Kosovo's Bloody History of Islamic Jihad

 

    This brief history, based on authoritative published sources, is intended to provide readers with an objective and reasonably concise history of the hundreds of years of struggle between Albanians and Serbs in Kosovo.  Interested readers are strongly encouraged to consult the sources cited for a much fuller treatment of the subject.  At the end of the historical summary implications of what is happening in Kosovo for the global jihad and the eventual Islamization of Europe are considered.

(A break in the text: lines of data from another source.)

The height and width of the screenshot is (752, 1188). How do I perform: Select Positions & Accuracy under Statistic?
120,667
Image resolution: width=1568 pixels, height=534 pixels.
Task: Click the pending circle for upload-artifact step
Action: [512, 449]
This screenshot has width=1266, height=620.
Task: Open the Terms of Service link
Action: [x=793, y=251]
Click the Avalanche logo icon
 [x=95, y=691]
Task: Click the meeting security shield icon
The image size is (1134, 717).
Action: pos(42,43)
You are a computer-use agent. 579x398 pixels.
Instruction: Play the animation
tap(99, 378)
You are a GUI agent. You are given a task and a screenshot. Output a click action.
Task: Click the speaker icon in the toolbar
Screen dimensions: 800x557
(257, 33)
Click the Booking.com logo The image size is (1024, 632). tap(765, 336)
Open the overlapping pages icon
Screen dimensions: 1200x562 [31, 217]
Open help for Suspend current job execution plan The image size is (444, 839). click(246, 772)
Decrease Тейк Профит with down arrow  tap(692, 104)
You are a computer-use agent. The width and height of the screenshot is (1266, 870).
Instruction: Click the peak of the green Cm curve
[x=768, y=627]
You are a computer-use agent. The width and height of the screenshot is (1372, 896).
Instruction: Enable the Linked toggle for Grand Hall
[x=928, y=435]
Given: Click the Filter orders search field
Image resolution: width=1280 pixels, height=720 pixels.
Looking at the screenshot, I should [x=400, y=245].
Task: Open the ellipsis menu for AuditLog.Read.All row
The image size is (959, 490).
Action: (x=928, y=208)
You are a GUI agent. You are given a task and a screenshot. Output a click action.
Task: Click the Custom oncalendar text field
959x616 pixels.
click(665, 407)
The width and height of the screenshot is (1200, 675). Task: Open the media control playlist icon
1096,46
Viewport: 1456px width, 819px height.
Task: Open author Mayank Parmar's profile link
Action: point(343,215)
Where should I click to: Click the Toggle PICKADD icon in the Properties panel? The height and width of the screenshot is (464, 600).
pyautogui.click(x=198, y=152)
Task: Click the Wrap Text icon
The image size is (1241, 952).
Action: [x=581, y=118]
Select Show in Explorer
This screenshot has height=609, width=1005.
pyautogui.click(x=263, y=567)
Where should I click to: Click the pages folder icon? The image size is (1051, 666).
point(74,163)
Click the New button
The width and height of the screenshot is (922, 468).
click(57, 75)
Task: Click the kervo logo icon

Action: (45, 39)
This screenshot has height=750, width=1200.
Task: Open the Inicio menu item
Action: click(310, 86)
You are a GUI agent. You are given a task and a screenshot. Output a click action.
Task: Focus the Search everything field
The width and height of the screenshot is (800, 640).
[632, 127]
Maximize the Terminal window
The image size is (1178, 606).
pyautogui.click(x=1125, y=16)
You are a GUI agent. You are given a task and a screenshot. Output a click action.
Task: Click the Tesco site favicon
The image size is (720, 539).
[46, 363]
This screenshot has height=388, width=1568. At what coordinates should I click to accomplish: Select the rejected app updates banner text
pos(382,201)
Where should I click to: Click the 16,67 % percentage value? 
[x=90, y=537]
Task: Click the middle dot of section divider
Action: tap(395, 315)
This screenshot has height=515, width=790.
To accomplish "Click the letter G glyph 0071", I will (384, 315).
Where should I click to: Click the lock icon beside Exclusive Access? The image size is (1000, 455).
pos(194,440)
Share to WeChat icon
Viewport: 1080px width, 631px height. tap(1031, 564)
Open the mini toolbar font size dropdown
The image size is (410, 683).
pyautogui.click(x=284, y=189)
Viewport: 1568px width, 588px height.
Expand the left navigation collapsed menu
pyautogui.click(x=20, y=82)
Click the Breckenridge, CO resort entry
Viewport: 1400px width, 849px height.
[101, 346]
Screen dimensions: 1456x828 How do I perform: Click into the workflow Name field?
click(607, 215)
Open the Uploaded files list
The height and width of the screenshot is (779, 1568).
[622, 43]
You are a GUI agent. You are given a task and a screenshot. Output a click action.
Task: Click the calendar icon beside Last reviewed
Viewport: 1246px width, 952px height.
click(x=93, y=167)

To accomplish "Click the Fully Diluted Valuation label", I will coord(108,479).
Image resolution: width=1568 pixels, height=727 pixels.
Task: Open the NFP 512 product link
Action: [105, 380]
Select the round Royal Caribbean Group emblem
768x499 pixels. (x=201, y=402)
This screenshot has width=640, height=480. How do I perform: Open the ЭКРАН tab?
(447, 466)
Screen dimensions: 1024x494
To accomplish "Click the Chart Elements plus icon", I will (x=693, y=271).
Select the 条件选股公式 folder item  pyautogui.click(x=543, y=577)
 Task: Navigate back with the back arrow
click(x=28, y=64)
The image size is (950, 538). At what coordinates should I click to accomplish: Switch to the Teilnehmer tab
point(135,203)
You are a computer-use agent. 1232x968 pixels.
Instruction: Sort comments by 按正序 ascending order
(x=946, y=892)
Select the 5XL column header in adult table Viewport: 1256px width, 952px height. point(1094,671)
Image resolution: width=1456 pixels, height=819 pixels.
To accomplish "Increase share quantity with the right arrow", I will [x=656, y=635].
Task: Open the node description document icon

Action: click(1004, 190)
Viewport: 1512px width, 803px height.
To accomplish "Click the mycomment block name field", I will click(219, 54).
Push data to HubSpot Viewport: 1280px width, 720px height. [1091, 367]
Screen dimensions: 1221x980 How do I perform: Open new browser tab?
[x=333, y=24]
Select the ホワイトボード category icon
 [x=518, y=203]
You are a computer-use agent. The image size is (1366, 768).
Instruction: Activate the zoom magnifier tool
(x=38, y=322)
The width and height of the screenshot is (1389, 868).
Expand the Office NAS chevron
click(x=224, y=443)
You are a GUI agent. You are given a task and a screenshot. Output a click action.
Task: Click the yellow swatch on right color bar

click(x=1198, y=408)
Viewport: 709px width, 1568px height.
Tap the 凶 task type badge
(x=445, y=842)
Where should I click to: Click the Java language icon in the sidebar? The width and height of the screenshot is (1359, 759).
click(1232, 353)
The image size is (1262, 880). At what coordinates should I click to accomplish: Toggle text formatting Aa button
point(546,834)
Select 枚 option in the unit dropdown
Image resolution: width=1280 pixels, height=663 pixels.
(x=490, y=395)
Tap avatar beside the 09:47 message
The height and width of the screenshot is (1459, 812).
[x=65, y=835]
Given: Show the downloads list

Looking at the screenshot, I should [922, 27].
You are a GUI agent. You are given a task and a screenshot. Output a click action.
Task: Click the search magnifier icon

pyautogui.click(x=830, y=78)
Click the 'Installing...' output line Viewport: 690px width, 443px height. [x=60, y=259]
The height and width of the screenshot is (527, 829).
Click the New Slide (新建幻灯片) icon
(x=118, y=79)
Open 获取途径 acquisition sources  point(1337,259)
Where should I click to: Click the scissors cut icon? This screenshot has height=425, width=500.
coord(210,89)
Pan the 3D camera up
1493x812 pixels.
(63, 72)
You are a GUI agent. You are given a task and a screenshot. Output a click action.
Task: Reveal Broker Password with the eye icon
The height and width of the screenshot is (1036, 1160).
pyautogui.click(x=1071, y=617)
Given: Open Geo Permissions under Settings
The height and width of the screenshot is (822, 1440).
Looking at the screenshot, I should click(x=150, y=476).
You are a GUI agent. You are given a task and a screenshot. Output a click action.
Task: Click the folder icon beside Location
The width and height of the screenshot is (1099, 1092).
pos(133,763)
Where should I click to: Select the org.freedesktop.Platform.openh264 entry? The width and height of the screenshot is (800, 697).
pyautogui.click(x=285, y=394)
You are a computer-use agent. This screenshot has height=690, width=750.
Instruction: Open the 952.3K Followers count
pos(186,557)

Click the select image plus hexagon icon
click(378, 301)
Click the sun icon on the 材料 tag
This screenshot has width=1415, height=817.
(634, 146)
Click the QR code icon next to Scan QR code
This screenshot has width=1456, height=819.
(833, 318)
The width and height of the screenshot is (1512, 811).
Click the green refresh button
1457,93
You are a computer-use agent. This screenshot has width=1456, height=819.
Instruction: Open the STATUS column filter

History Prior to 19th Century

 

    The earliest known inhabitants of Kosovo were called Illyrians by both Greeks and Romans.  Albanians today claim to be direct descendants of the Illyrians.  Serbian scholars claim that Albanians appeared on the scene in the early Middle Ages as a result of intermarriage between nomadic shepherds and unromanized remnants of Illyrians and Dardanians from Thrace. Tracing such descents is difficult but the people living in the region before the arrival of the Serbs from the North are likely to have some genetic relationships to Albanians, but DNA data would be  needed to definitively settle the claim, which in any case is hardly germane to the current conflict. The region was conquered by Alexander the Great 300 years before Christ and became part of the Roman province of Dardania in the 4th century A. D.

 

    Slavs crossed the Danube and moved into the Balkans by the 6th century.  These migrations weakened the Byzantium Empire sufficiently that Illyrian speaking people, known to their neighbors as Albanians moved eastward from the Adriatic into the Kosovo region of the Balkans.  Their language became known as Albanian and their culture became allied with Byzantium after the breakup of the Catholic Church into Eastern and western branches  in 1054.  Slavs migrating into the Balkans divided into three groups; Slovenes, Croats and Serbs, as is still true today.  By the 12th century almost all arable land in the region now known as Northern Albania and Kosovo was in Slavic hands.

 

    By 1190 Kosovo had become the administrative and cultural center of the medieval Serbian state ruled by the powerful Nemanjic dynasty.  This dynasty lasted 200 years and still today Kosovo is known by Serbians as "Old Serbia".  However in 1389, in the famous Battle of Kosovo Polje, the Serbs and their allies were defeated by the Ottoman Turks and shortly Kosovo became part of the Ottoman Empire.  Albanians started to move back into Kosovo in considerable numbers in the 15th century and the Ottomans took sovereignty over the region in 1489.  During this time the great majority of Albanians were still Christians, and Serbs and Albanians lived together in reasonable harmony.  Gradually Albanians and to a lesser extent Serbs became converted to Islam.  Serb resistance to conversion was strengthened by activities of the Orthodox Church since Kosovo contained many seminaries and was the home of the Serbian Orthodox Church.  In the late 17th century Serbs left Kosovo in large numbers as a result of military victories of the Ottoman Turks.  This caused the Serbian "center of gravity" to move northward to the region of Belgrade where it has remained ever since.  This displacement of the Serb population is known in history as "the great migration".  As a result, the region of Kosovo became underpopulated and, attracted by available fertile land, was resettled by Albanians moving eastward from the hills of Albania.  At this time these Albanians were both Christian and Muslim.